Differential Mirna Expression & Progression of Arsenic Induced Skin Cancers

Basal cell carcinoma (BCC) and squamous cell carcinoma (SCC) are two types of skin cancer caused by both sunlight and arsenic exposure. It is clear that mutations from UV-induced DNA damage drive sunlight induced skin cancers. In contrast, the mechanism of arsenic induced skin cancer remains unclear. This exploratory project will characterize the differential microRNA expression in primary human keratinocytes exposed long term to arsenic in vitro and in a unique sample set of arsenic induced skin lesions including hyperkeratosis (premalignant lesion to both arsenic induced BCC and SCC), BCC and SCC. MicroRNA expression profiles will be determined by microarray analyses of RNA purified from primary human keratinocytes exposed and unexposed to arsenite in vitro, and in laser capture microdissection purified keratinocytes from formalin fixed paraffin embedded samples of the arsenic induced skin lesions.
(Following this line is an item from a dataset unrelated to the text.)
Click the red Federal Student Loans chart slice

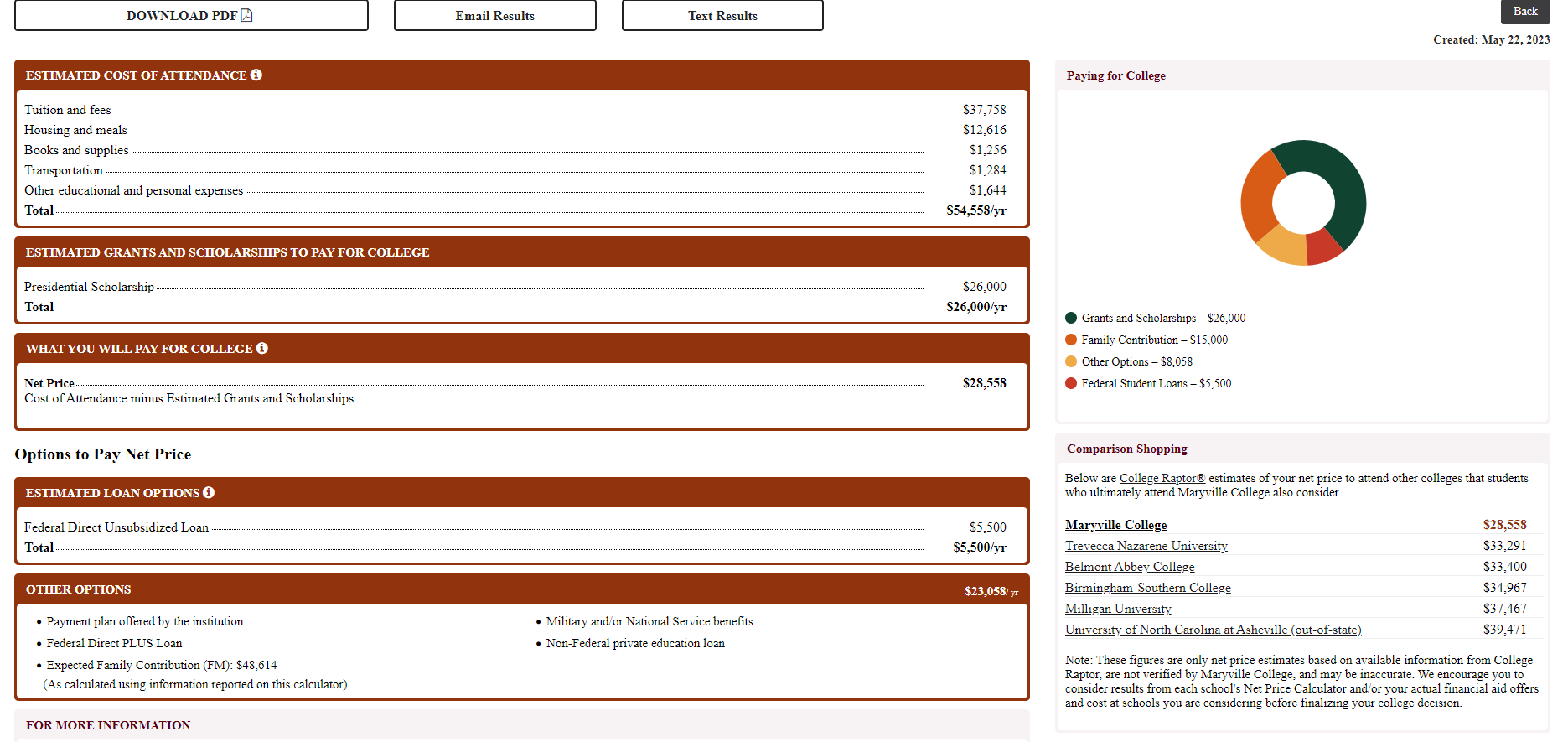[1323, 247]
Differential microRNA expression for the 6 microRNAs with greatest fold change between comparison sets will be confirmed by qRT-PCR. Comparisons between exposed and unexposed primary human keratinocytes will identify arsenic exposure induced changes in microRNA expression that may contribute to cellular transformation. Comparisons between HK vs BCC and HK vs SCC will reveal changes associated with progression from pre-malignant to malignant phenotype, and between BCC vs SCC will reveal similarities and dissimilarities between the two tumor types. Comparison of the microRNA expression profiles unique to arsenic induced BCC and SCC with the published data from sunlight induced BCC and SCC will provide critical molecular information on the similarity or dissimilarity of these phenotypically similar cancers induced by different environmental carcinogens. Completion of these studies will provide novel data on arsenic induced changes in microRNAs in primary human keratinocytes and in progression of arsenic induced skin cancers. Extension of these studies in the future using multiple lesions from single individuals and by combining data with mRNA expression profiles will provide detailed molecular information on tumor progression.